**DATA SUPPLIED**

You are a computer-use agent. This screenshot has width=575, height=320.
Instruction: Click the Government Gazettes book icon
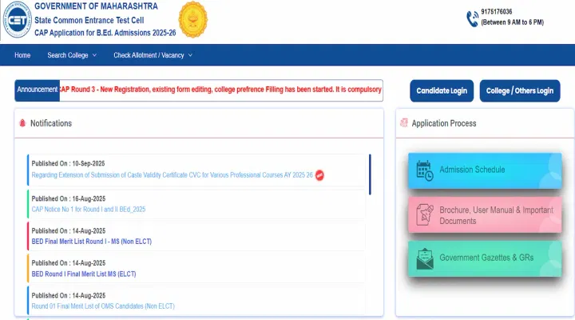[424, 258]
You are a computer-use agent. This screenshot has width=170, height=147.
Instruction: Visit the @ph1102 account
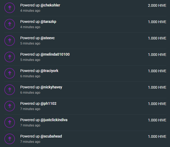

**AIM OF THE TASK**
Exclude the pictures from the copy. Retype exactly the lines running from the one containing "has width=170, height=147." through the last line of the listing.

**ANSWER SPACE**
You are a computer-use agent. This screenshot has width=170, height=147.
Instruction: Visit the @ph1102 account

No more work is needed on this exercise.